[[ Provided records open ]]
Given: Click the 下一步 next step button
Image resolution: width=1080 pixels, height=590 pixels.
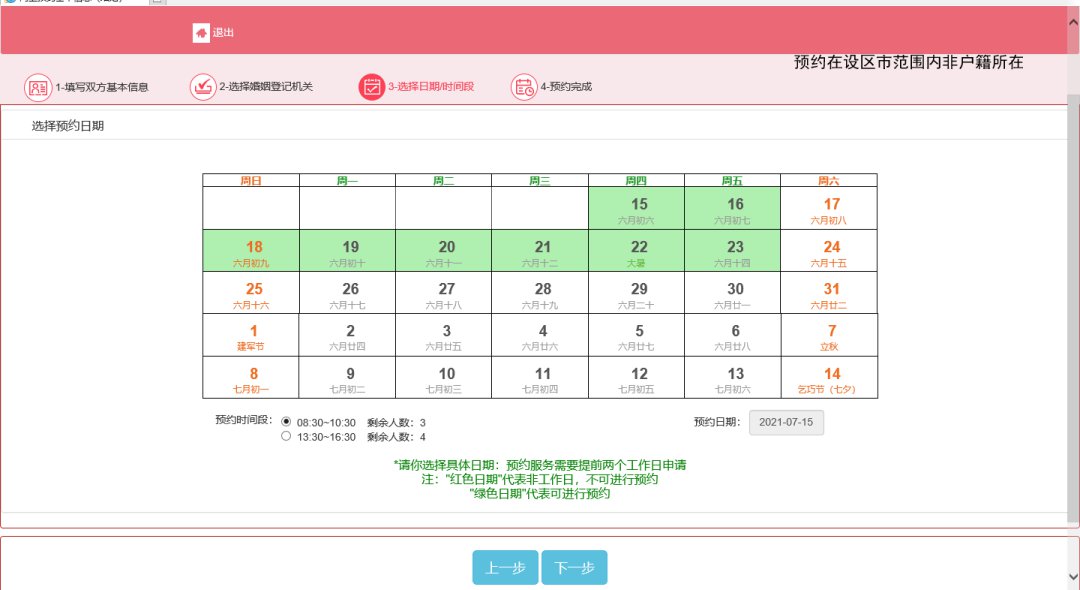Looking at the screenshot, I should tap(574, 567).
[[ Provided records closed ]]
[[ Provided records open ]]
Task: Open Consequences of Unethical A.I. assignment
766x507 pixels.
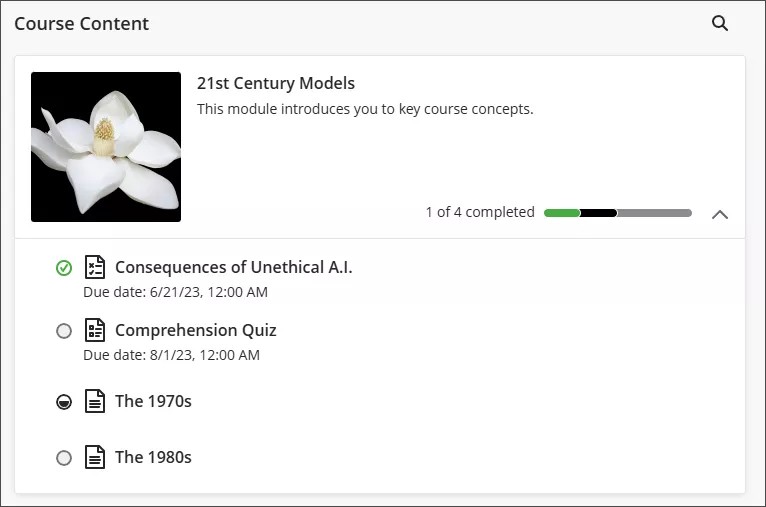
[[ Provided records closed ]]
Work to complete: Give back, word for word, only the lines above from the line holding "Task: Open Consequences" to the line holding "766x507 pixels.", both included.

Output of the exercise:
Task: Open Consequences of Unethical A.I. assignment
766x507 pixels.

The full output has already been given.